TCS Daily


Antarctica Is Cooling

By Herbert Inhaber - April 2, 2002 12:00 AM

So the Antarctic is cooling after all. Years of news reports claimed that it was warming, and that gigantic icebergs would calve off and melt, turning New York's Central Park into a pond. But the boy who cried "wolf" cried once too often. It turns out that most of the Antarctic measurements in the past had been taken on a small peninsula, and not over the vast wind-blown expanse of the frozen continent.

Why did the past measurements concentrate on one peninsula? This is where the scientific outposts are. It reminds me of the old story of the drunk who lost his car keys at night. He crawled around near a lamppost, where a policeman confronted him. The constable asked him if he had lost the keys near the post. "No", was the reply, "but there's light here."

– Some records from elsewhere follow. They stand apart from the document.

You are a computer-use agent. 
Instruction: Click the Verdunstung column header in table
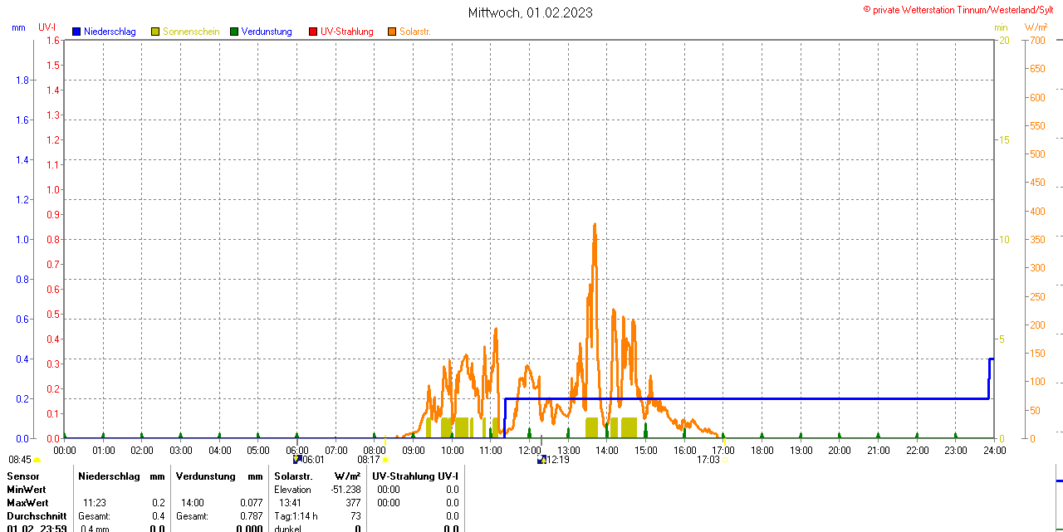tap(206, 476)
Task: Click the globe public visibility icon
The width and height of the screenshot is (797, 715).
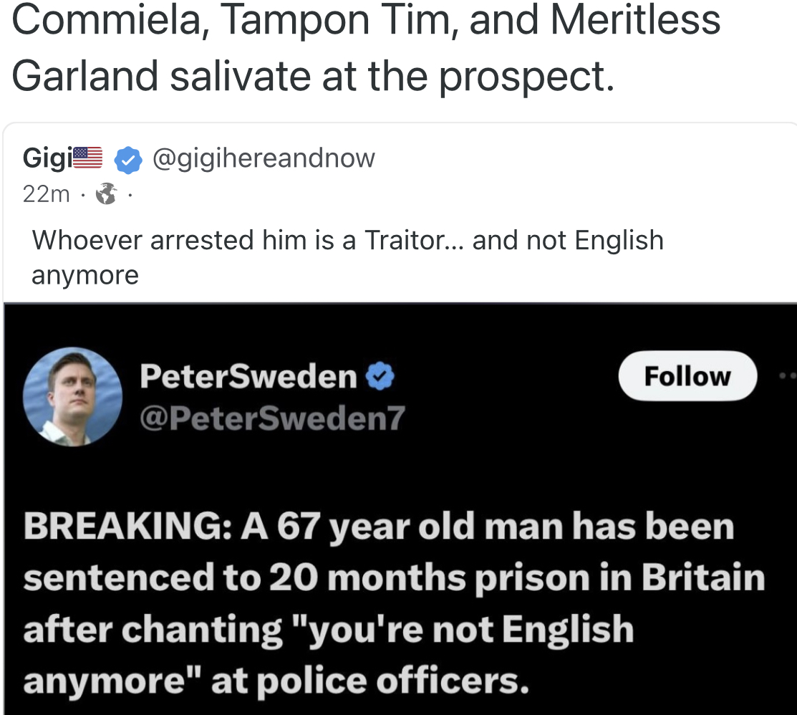Action: coord(106,194)
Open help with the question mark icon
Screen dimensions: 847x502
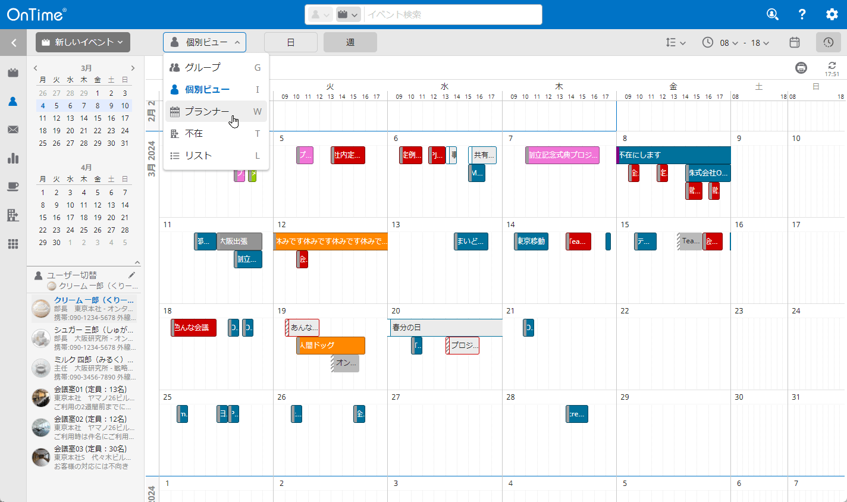point(802,14)
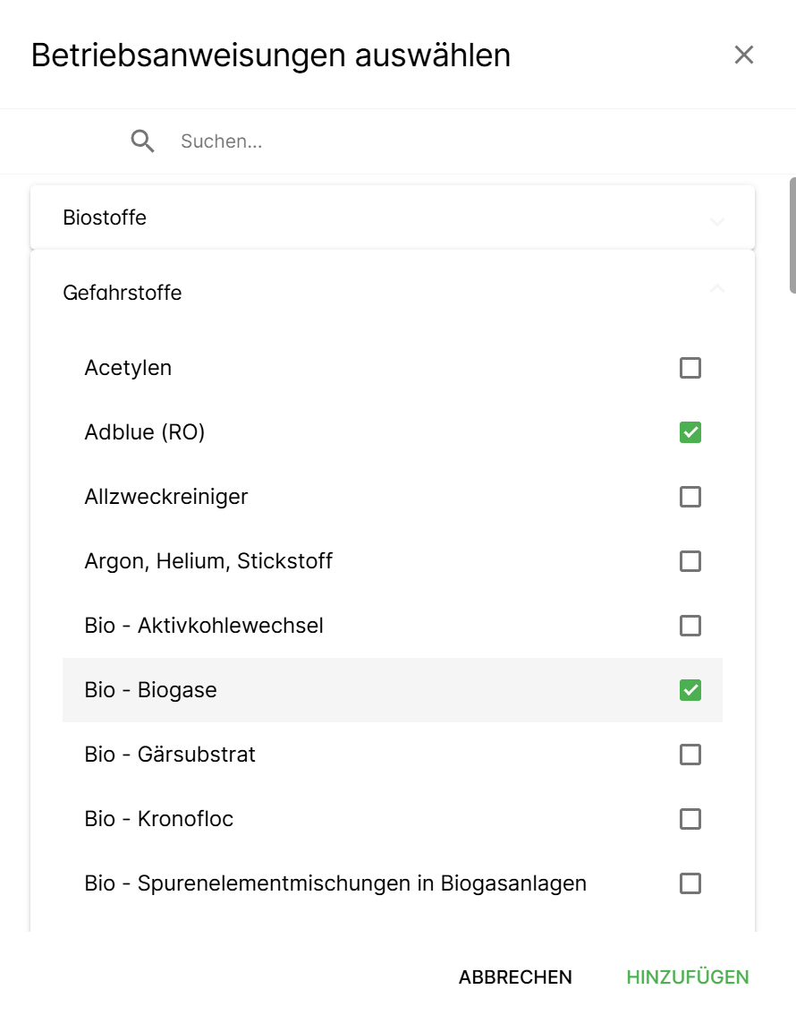Image resolution: width=796 pixels, height=1015 pixels.
Task: Check the Acetylen checkbox
Action: (x=690, y=368)
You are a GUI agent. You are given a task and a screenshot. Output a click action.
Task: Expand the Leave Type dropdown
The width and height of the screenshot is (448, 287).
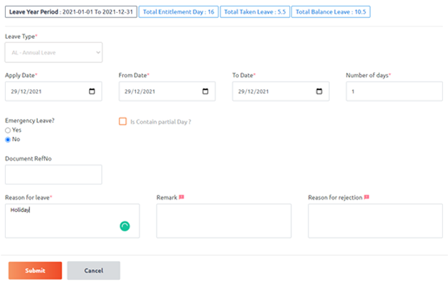pyautogui.click(x=54, y=52)
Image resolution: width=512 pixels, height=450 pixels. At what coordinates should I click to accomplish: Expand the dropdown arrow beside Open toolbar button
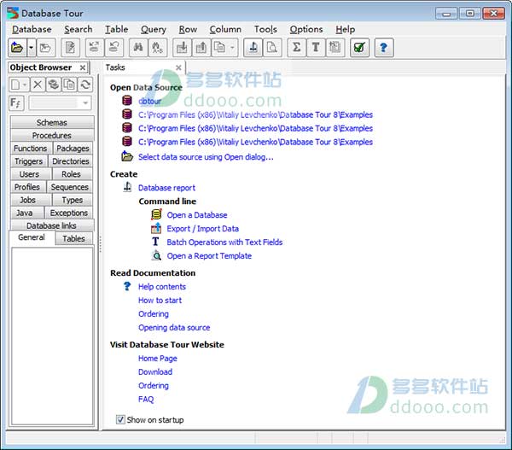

The story is more than a hoary joke. The models used as a the basis for the proposed Kyoto treaty predict that the polar regions, both North and South, would be the first to see increased warming due to greenhouse gases. But now apparently the opposite is true, at least for Antarctica.

As a footnote to all this, the Larsen B ice shelf recently collapsed and headed out to sea, producing crows of "I told you so" from global warming scaremongers. But at the same time, five other ice sheets that have been studied for years seem to be increasing in size. Since most of the continent is getting colder, the total amount of ice apparently is increasing, not decreasing, regardless of what one ice shelf does or does not do.

Predictive Models

There is nothing wrong with using models for prediction. Physics can be described as a set of models, and as a physicist I appreciate this. The astronauts who went to the moon bet their lives on the validity of Newton's models of force and gravitation.

But Newton's models (and a host of other physics models) have been proved right in a million applications, at least on a large scale (on the atomic scale, his predictions were modified by Einstein, Heisenberg, Planck and a host of other physicists).

Anyone who has attended a scientific conference knows that speakers present various models of nature, many of which are discarded later as not in accordance with reality. This is a normal part of science, and nobody worries too much about it.

But in the case of the Kyoto Treaty, industrialized nations are betting billions or even trillions of dollars that the vastly complicated models, attempting to combine meteorology, physics, chemistry, hydrology, mathematics and other scientific fields, are right. Surely such an enormous bet has never been taken before in the history of mankind.

If the models had always been proven correct, as in the case of Newton's laws on a macroscopic level, there would be no cause for apprehension. But the Antarctic evidence, and other data too numerous to list here, suggests that human hubris has taken over - we don't know as much as we think we do. "[W]e really don't understand the climate dynamics of Antarctica," said Peter Dornan to the Christian Science Monitor. Dornan, an assistant professor at the University of Illinois at Chicago, led a recent study of climate in Antarctica.

Climate and Change

Climate modelers like to take the long view, attempting to predict temperatures a century from now. Let's take the long view backward, and see how humans have coped with warmth. The answer should help abate concerns over global warming.

Start at the beginning. From all evidence, humans first began in Central Africa, not known for many snowstorms. Our ancestors somehow adapted to high temperatures, and prospered.

Now consider the major ancient civilizations. The Babylonians and Sumerians did well in hot climates. The Egyptian dynasties built magnificent pyramids and tombs, all in hot climates. Even in China, most of the fabulously wealthy cities of ancient times were in the warm parts of the nation, not in frosty Manchuria.

This does not mean that the ancients necessarily liked the hot climates. Although we know a lot about them, if they made any comments about the weather, most have been lost. But somehow they managed to cope with blazing hot days and humid nights.

Contrast this with northern peoples. None of this is meant as criticism of such groups as the Canadian Eskimos, who are among the most artistic communities on earth. But when we think of magnificent civilizations of yore, somehow people in cold climates don't come to mind. In Europe, the Vikings in frosty Scandinavia built a civilization of sorts in the Dark Ages. Yet most of what they owned was stolen from lands in warmer climes.

Human civilization started in warm climates, prospered in those climates compared to frosty regions, and will likely do so in the future.